Firstly, thank you to our friends at Goldman Sachs for the data.
Depending how far you are prepared to go down the Google search history for a definitive answer, the world’s most expensive burger will set you back in the region of £5,000. Whilst finding anyone with the sanity (or lack of) to buy such a rarity is presumably rarer than it is served, the steady pace of global domination of the mighty burger continues unabashed. The Economist has used the Big Mac Index as a way of exampling purchasing-power-parity (a measure of relative exchange rate value) since 1986 and now Goldman Sachs have taken Burgernomics one step further in demonstrating the impact of inflation on our humble friend. Practical observation? Skip the bacon double-cheeseburgers for a while.
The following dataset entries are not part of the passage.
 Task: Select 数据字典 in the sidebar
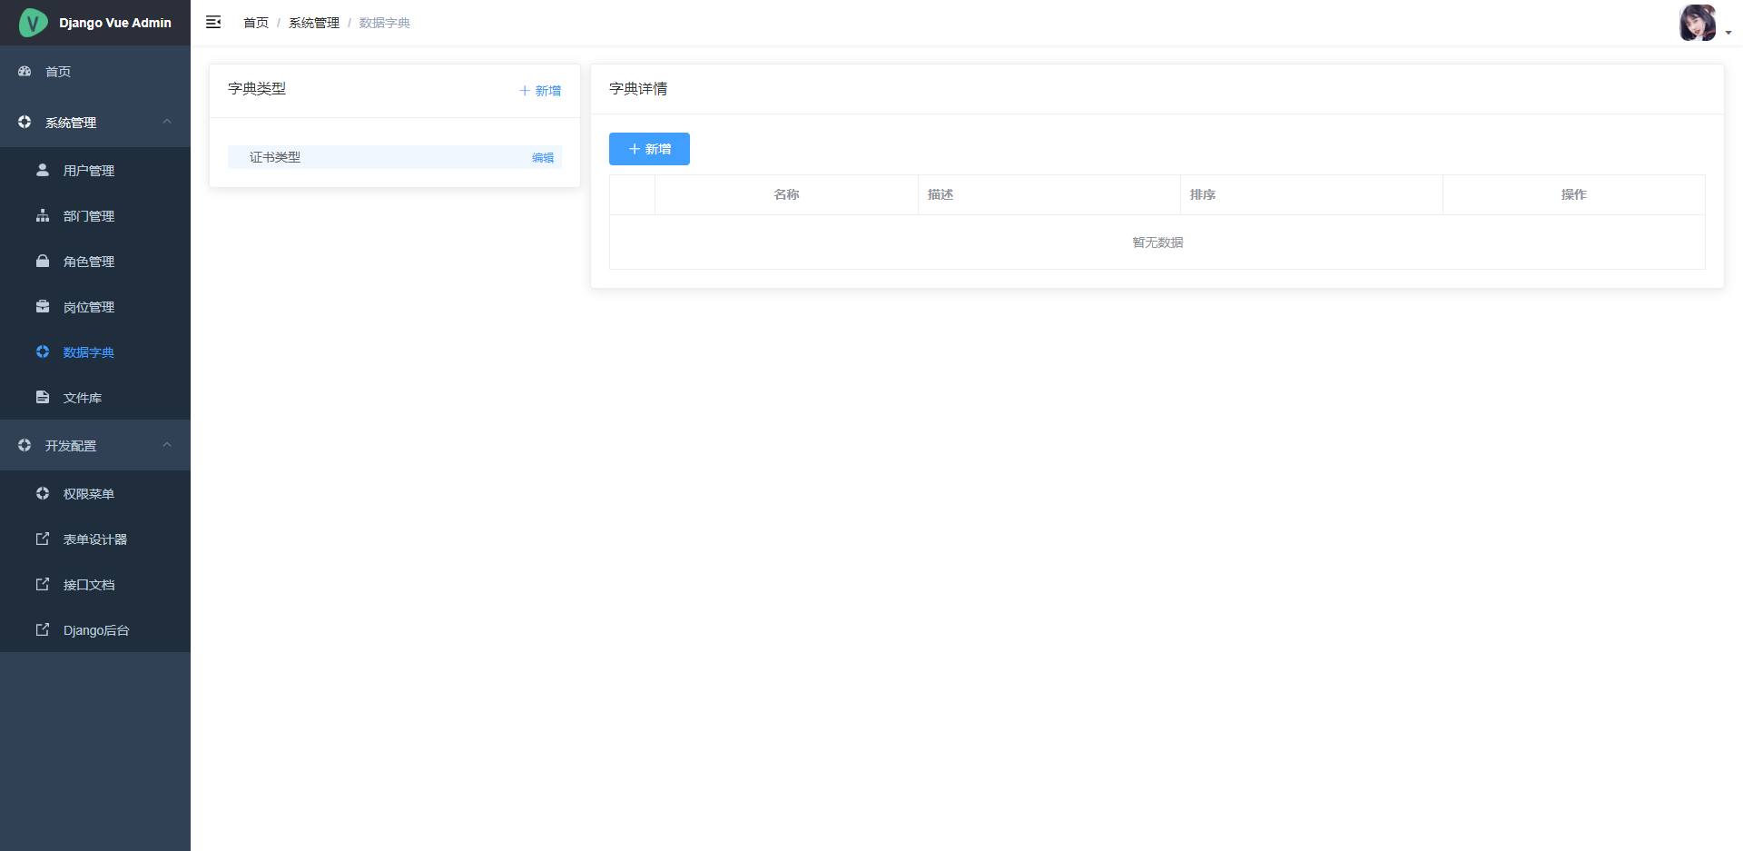(x=89, y=352)
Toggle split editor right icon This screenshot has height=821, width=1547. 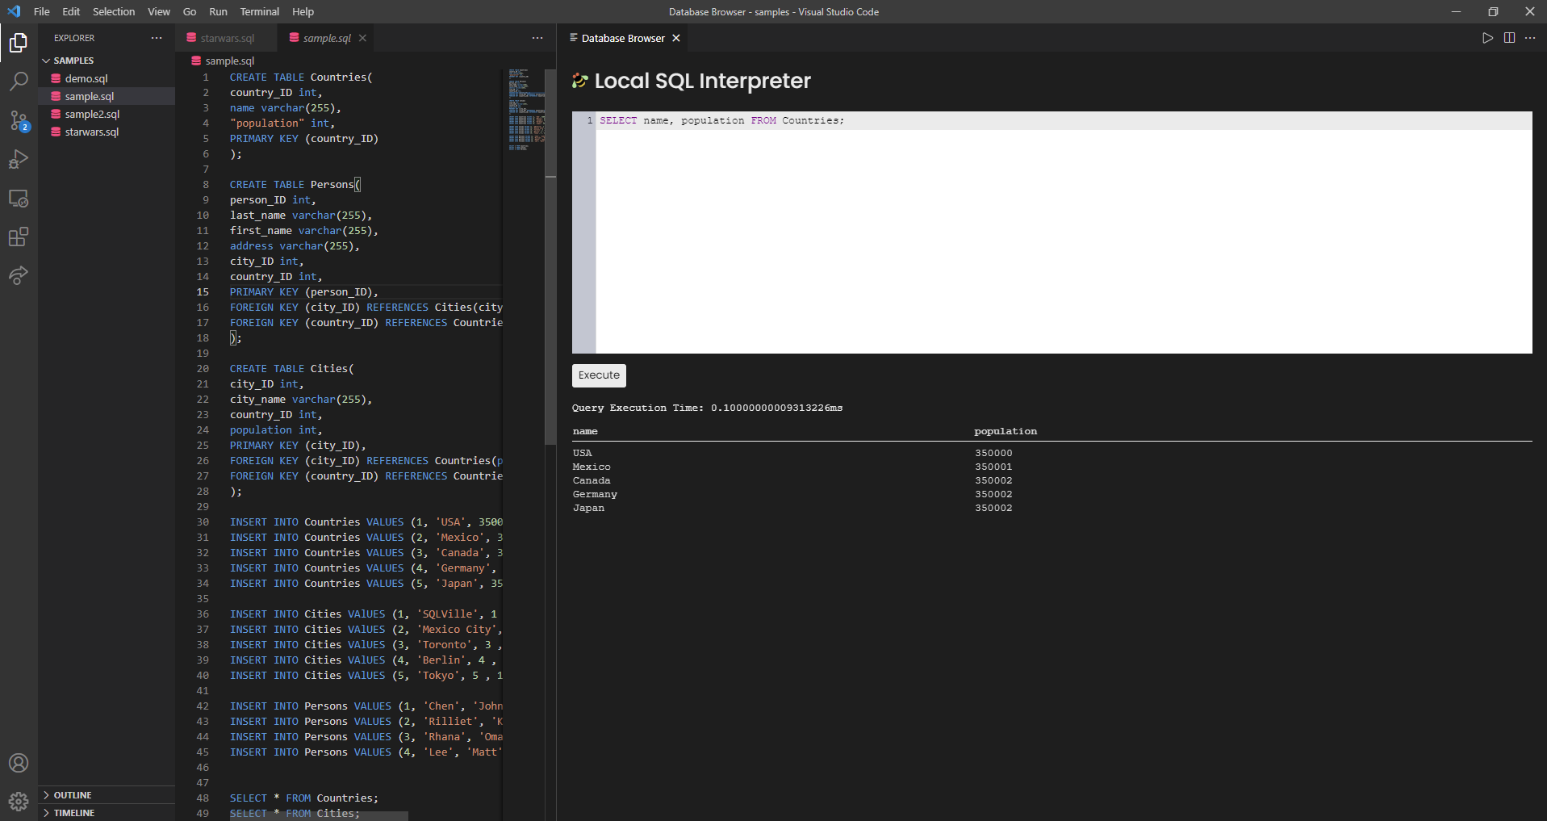(x=1509, y=38)
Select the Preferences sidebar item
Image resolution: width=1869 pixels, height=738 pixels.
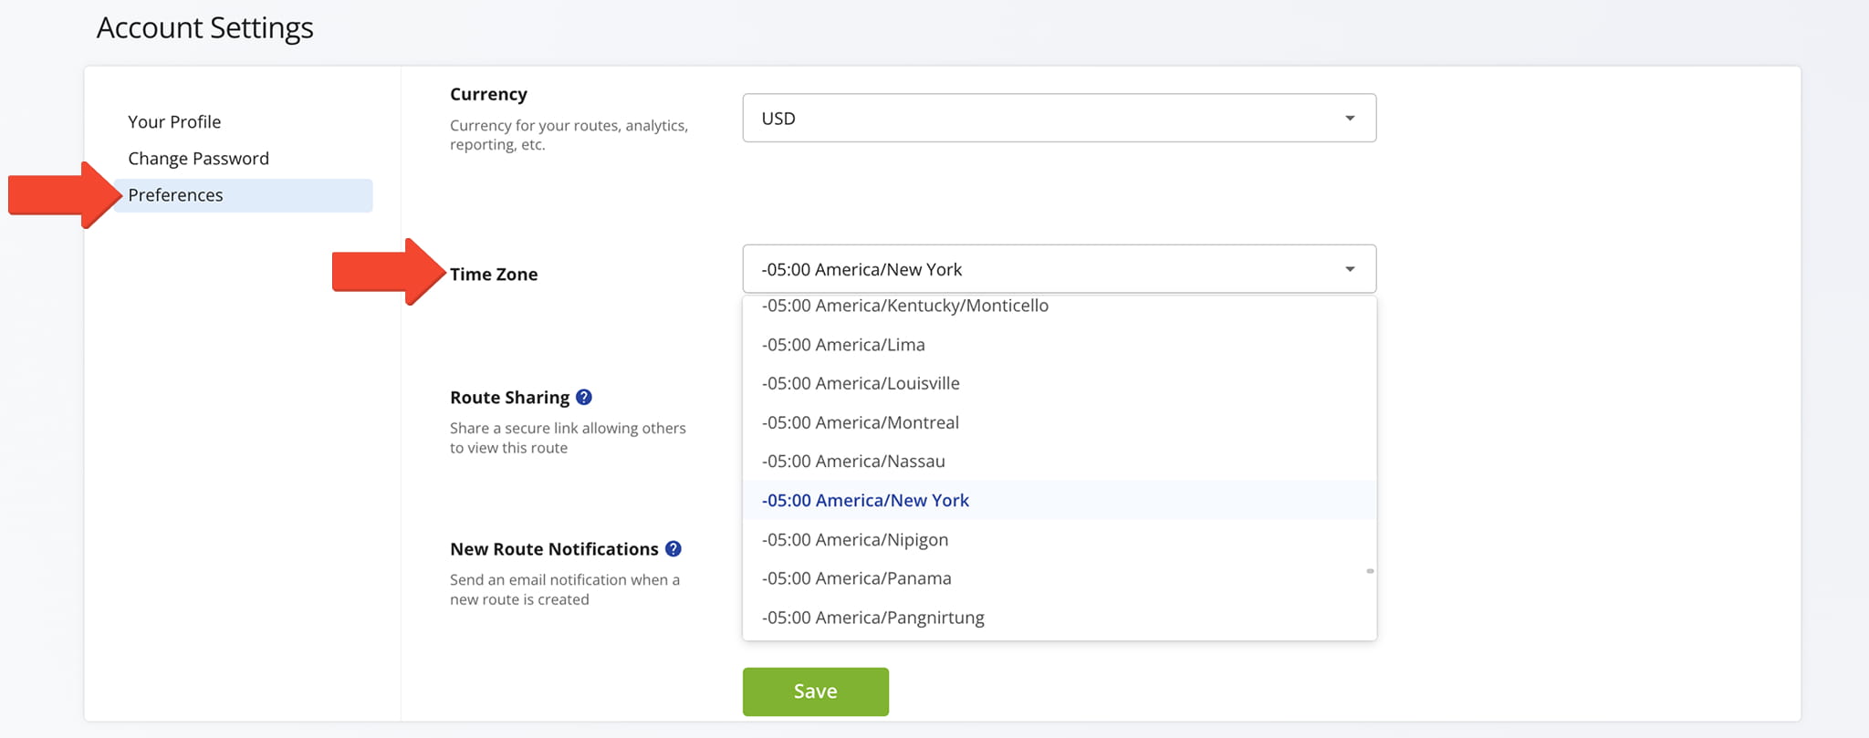click(175, 195)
In a light-hearted way, Goldman’s focus our attention on a very serious issue which is the rising price of food. According to the UN’s FAO Food Price index, which tracks monthly changes in the price of a basket of food commodities, food prices were over 20% higher than they were 12 months prior to their latest figures which go up to May 2022. The war in Ukraine has piled pressure on global food markets not only due to the lost production as agricultural fields got turned into battlefields, but also given the significant supply disruptions faced getting existing grain out of stores in Ukraine through its traditional Black Sea routes. Furthermore, prices have also been impacted by a cost shock in fertiliser markets which translates into higher input costs for food producers and in turn, higher food costs. After all, Russia and Belarus are important sources of fertiliser for global food producers and sanctions have impacted this supply, for instance Brazil imports 85% of its fertiliser and, according to The Economist, nearly half of that comes from Russia and Belarus.
Whilst lack of fertiliser will reduce yields, the weather and low levels of rain threatens harvests in other areas from America to France, and droughts threaten harvests in North and Southern Africa. A potentially acute problem for North African countries who are also big importers of Ukrainian wheat. For example, Morocco imported over a million tonnes of wheat from Ukraine in 2020-21 and is also one of the top wheat growing countries in Africa, but has not even received half its ten-year average of accumulated rainfall during the rainy season, creating a stressed harvest coupled with an import shortage. Politicians fearful of civil unrest have responded by imposing restrictions on food exports, of note was the Indian government’s decision to impose an export ban on wheat. Also of note, is the amount of global wheat stores in China that are very unlikely to ever come out of the country and so exaggerate the amount of stocks available to be traded.
With food costs accounting for a far greater proportion of household spending in the emerging world than in developed countries, sadly the most exposed to rising food costs are the weakest able to contend with them. Discontent has already exploded in Sri Lanka, which serves as an example of how food inflation, economic mismanagement and weak government can deliver a crisis and drag many into poverty. Expect other countries whose weaknesses were being tolerated to find populations far less willing to tolerate them with an empty stomach.